Miguel Bembe defende valorização dos instrumentos regionais africanos

O embaixador de Angola na Etiópia, Miguel Bembe, defendeu, esta quarta-feira, a valorização dos instrumentos regionais africanos, criados de 2002 a 20210 e que incluem os protocolos da SADC, Nairobi, CEDEAO e Kinshasa, como pilares jurídicos e estratégicos fundamentais para o controlo das armas e munições no continente.
O embaixador falava em Adis Abeba, na 1281ª reunião do Conselho de Paz e Segurança da União Africana, sobre as Sinergias entre os Instrumentos Regionais Africanos e o Quadro Global para a Gestão do Ciclo de Vida da Munição Convencional.

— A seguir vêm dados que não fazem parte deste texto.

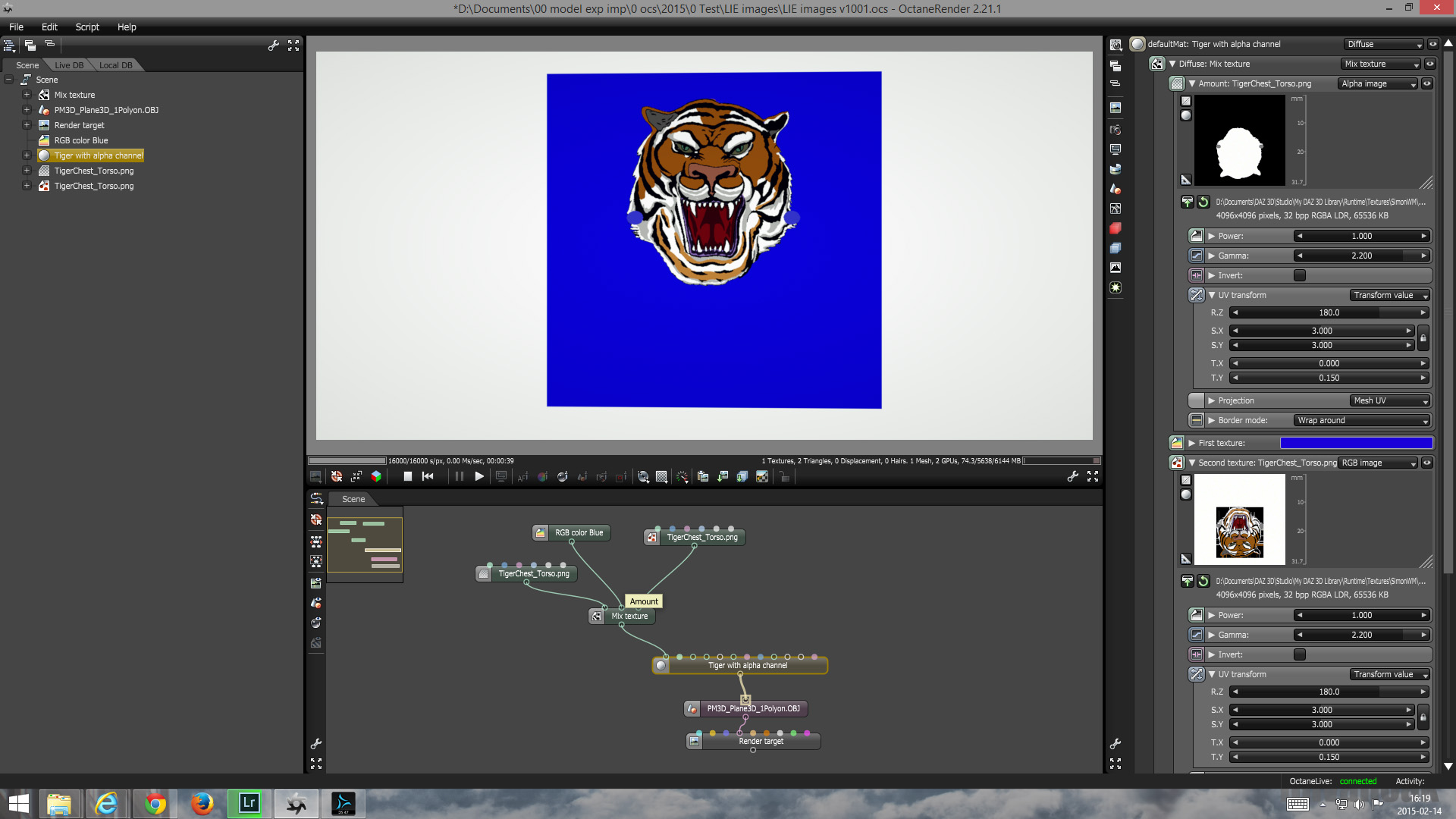Image resolution: width=1456 pixels, height=819 pixels.
Task: Click the wrench settings icon in the outliner
Action: [x=274, y=46]
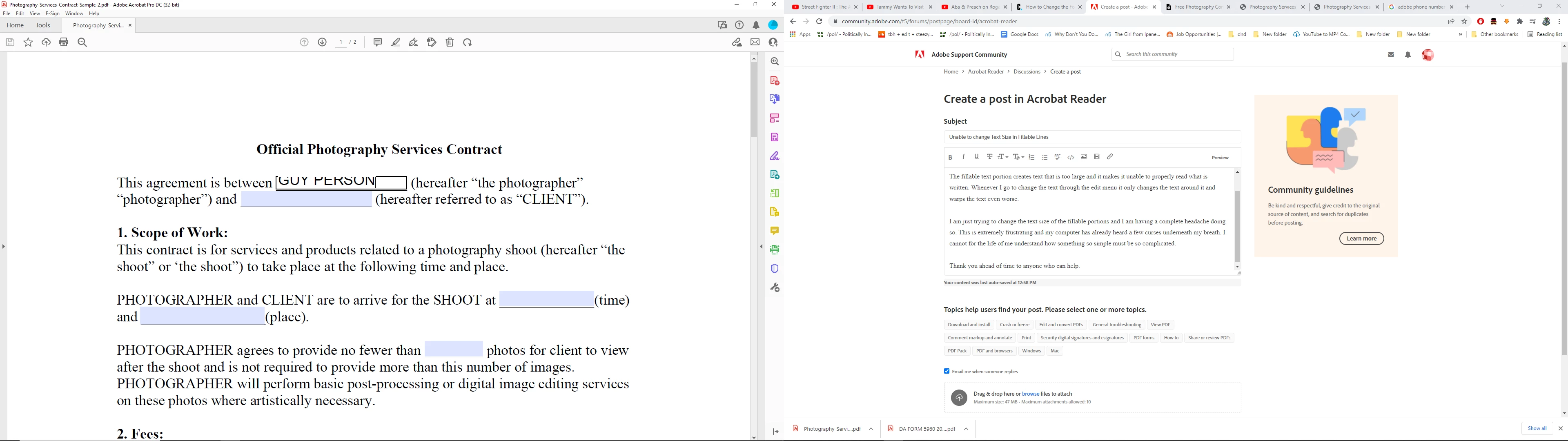Click the rotate page icon in Acrobat
The height and width of the screenshot is (441, 1568).
point(468,42)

O diplomata angolano disse ser urgente que estes instrumentos sejam efectivamente harmonizados e implementados, de modo a se tirar o pleno proveito das suas vantagens operacionais.
Miguel Bembe argumentou que a gestão segura e eficaz das munições e armas ligeiras é uma responsabilidade partilhada, pois a proliferação destes meios bélicos tem alimentado conflitos armados em África.
Este quadro, aflorou o diplomata angolano, tem impedido processos de reconciliação nacional e tem comprometido o desenvolvimento sustentável dos países africanos e do bem-estar dos seus povos.